Indian Hindi-language daily newspaper

Hindustan (IAST: IAST) is an Indian Hindi-language daily newspaper. According to WAN-IFRA, it ranked 13th in the world by circulation in 2016 and per the Audit Bureau of Circulations was 6th in India in 2022. Madan Mohan Malaviya launched it in 1936. It is published by Hindustan Media Ventures Limited. Earlier it was part of HT Media Ltd group, which spun off its Hindi business into a separate company named Hindustan Media Ventures Limited in December 2009.

It ranks as the second most-read daily in the country. Hindustan has 21 editions across Hindi belt. They are spread across Delhi, Haryana (Faridabad), Bihar (Patna, Muzaffarpur, Gaya, Bhagalpur and Purnea), Jharkhand (Ranchi, Jamshedpur and Dhanbad), Uttar Pradesh (Lucknow, Varanasi, Meerut, Agra, Allahabad, Gorakhpur, Bareilly, Moradabad, Aligarh, and Kanpur) and Uttarakhand (Dehradun, Haridwar, Haldwani).
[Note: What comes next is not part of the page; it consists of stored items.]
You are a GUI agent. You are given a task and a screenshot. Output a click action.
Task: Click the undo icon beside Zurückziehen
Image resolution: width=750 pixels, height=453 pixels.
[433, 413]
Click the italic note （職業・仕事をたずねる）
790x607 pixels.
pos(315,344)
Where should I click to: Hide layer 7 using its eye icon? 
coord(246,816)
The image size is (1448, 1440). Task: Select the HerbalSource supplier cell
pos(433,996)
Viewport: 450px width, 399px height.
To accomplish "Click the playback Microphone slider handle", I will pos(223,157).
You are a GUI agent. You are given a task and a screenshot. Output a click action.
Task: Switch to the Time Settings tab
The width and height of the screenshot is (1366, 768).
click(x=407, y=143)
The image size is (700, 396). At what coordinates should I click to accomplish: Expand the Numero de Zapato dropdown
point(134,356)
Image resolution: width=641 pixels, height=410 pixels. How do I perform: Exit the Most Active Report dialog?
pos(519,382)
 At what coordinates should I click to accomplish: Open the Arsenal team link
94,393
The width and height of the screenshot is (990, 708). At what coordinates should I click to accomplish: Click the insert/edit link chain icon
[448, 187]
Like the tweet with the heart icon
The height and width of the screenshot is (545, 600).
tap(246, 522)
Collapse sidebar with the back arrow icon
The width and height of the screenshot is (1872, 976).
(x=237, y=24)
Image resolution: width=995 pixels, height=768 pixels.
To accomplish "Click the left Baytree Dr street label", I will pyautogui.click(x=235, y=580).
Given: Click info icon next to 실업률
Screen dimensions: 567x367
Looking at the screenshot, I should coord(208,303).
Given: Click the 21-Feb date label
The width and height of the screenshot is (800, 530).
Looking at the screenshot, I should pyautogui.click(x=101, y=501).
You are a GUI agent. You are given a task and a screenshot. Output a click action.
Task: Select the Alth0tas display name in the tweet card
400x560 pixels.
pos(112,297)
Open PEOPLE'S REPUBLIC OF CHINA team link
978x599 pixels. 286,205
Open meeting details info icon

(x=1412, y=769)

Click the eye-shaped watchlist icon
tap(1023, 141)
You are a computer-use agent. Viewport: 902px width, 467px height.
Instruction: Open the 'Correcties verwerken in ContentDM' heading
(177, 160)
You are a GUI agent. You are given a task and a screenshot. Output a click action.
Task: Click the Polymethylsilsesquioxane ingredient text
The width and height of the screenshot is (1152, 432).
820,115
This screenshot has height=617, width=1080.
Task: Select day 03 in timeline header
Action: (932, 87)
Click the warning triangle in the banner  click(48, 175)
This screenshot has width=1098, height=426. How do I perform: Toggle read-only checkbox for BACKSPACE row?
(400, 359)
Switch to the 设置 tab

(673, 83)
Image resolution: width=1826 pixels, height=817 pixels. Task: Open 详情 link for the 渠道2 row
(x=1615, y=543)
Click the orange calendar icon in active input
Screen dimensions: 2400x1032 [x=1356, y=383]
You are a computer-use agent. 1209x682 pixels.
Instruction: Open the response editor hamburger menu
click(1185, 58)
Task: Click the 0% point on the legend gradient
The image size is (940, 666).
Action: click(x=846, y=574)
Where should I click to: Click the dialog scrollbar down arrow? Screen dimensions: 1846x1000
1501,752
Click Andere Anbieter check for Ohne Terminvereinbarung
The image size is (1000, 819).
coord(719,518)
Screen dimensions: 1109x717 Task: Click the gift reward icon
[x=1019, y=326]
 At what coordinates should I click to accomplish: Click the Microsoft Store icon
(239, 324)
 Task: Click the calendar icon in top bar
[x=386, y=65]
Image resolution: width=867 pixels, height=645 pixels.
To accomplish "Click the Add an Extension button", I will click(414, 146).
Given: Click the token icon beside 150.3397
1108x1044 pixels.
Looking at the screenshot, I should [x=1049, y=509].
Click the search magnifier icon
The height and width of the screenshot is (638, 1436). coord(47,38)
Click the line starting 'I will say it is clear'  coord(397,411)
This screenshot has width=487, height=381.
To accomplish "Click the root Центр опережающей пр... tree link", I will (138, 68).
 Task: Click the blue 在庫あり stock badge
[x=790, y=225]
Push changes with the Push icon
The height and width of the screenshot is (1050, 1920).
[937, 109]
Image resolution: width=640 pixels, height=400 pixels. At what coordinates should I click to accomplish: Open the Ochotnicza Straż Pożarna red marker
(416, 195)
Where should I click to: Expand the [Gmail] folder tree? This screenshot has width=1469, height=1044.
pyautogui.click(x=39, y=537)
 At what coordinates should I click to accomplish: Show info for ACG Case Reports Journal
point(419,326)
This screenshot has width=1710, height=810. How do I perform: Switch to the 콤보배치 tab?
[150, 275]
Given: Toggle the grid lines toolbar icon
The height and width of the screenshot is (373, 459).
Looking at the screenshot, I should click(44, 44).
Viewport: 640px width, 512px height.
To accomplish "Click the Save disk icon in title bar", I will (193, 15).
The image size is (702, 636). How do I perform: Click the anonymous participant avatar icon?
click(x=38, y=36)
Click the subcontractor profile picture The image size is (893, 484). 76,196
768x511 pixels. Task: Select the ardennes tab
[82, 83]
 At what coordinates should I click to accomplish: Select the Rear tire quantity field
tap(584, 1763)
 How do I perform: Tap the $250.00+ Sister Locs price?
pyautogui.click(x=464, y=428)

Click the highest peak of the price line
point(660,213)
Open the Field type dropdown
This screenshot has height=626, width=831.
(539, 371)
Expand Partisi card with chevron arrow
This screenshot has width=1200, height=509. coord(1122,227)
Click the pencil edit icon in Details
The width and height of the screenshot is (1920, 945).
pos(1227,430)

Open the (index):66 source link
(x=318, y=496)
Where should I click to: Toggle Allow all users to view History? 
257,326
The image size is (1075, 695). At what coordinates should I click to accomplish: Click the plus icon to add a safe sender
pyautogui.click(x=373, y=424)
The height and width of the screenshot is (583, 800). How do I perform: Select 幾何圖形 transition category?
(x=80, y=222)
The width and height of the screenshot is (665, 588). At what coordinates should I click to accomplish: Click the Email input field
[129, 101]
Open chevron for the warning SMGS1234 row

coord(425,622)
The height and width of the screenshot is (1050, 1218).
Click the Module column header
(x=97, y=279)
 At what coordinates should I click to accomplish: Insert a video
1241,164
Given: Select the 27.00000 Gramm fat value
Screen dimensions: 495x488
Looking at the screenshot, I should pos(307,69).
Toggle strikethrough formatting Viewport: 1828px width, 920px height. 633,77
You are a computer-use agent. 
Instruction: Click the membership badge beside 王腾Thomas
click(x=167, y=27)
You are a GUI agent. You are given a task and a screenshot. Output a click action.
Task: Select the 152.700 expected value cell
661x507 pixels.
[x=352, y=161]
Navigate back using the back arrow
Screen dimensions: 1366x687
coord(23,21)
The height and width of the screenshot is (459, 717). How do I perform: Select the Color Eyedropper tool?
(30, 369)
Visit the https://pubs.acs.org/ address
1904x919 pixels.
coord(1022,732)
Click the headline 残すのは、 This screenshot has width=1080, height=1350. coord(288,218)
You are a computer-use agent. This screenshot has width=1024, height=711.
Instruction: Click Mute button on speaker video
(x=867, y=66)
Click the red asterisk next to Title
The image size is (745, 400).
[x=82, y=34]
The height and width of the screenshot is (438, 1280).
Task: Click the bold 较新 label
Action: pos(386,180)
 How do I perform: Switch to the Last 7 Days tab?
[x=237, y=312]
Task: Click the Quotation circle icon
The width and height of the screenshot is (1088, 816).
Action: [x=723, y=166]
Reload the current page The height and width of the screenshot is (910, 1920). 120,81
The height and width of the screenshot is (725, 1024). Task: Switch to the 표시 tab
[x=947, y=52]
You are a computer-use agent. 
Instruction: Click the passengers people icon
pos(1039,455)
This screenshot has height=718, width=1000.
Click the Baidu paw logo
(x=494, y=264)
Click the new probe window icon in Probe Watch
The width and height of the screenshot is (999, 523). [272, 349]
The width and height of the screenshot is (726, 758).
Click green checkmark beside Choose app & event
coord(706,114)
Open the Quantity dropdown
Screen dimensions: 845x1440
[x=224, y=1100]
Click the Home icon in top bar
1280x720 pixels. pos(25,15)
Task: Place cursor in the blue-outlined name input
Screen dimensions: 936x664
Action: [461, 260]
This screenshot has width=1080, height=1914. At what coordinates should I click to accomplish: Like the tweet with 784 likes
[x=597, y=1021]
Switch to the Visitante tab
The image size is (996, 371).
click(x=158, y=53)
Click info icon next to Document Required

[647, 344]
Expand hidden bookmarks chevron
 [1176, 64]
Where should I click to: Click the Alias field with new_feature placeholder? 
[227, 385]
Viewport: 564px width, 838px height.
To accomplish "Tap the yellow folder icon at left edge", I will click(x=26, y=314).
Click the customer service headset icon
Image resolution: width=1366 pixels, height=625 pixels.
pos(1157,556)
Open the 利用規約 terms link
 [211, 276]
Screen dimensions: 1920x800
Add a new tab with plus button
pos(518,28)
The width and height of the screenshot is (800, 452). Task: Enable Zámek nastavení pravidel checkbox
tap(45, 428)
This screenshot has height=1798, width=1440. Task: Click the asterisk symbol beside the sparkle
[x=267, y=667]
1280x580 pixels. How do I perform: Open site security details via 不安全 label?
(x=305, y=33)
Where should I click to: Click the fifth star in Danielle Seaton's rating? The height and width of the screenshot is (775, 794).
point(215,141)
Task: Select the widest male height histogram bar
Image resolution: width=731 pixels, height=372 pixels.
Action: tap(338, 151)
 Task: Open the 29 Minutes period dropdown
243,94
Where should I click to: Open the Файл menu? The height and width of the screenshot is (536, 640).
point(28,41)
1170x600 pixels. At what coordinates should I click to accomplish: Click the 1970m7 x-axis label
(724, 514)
Apart from these, the paper is also available in key towns like Mathura, Saharanpur, Faizabad. The major editions of Hindustan are available online in epaper format.

==In Bihar==
Hindustan dominates in Bihar with a readership of about 5 million (as per the IRS 2011, Q4). It commands a massive 73% share of the Hindi readership market of Bihar. On 24 April 2018, Hindustan launched its 5th edition in Purnea. On 13 May 2016, Hindustans reporter, Rajdev Ranjan, was shot to death in a drive-by shooting.